La chiusura del Punto Nascita dell’Ospedale di Castiglione del Lago arriva ad un anno esatto dalla chiusura del Punto Nascita dell’ospedale di Assisi e segue le linee di indirizzo contenute nell’accordo Stato-Regioni del 16/12/2010, riguardanti l’appropriatezza degli interventi assistenziali nel percorso nascita e la riduzione degli interventi di taglio cesareo.

Conseguentemente, due dei reparti di degenza ospedaliera dedicati all’assistenza materno infantile afferenti agli ospedali di territorio presenti cessano la loro attività.
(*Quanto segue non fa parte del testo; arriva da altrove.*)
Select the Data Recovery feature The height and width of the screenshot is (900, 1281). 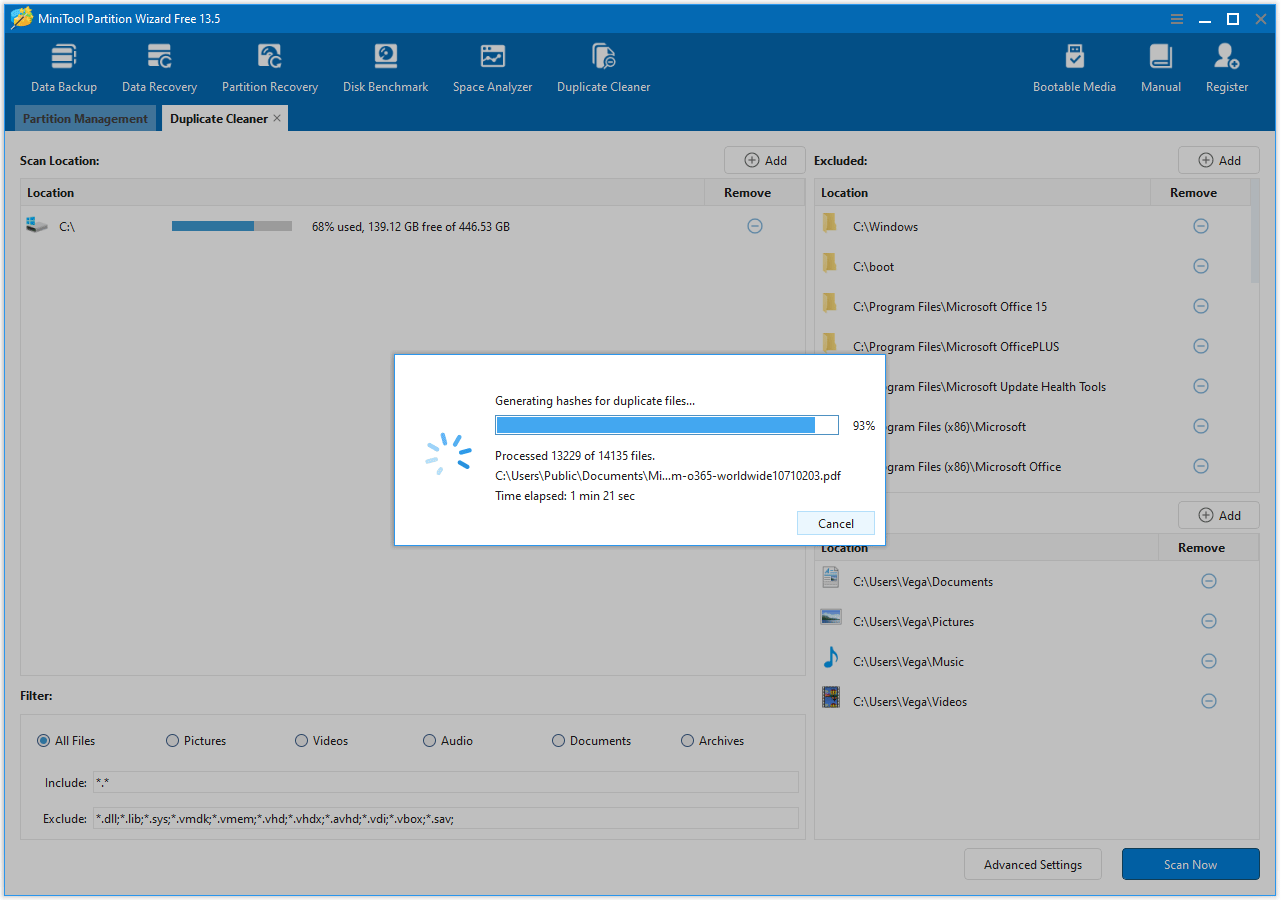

Anche l’azienda USL Umbria 2 ottempera agli impegni di razionalizzazione con l’annunciata chiusura del Punto nascita dell’ospedale di Narni e come l’altra azienda affronta il processo di riorganizzazione dei servizi che, secondo la programmazione sanitaria nazionale, dovrebbe prevedere la valorizzazione della rete dei servizi territoriali e la costruzione di percorsi in integrazione con le strutture ospedaliere di riferimento, a favore della promozione della salute delle donne e per la prevenzione delle principali patologie a carico dell’apparato riproduttivo, la diagnosi e le cure necessarie in tutte le fasi della vita della donna e del neonato.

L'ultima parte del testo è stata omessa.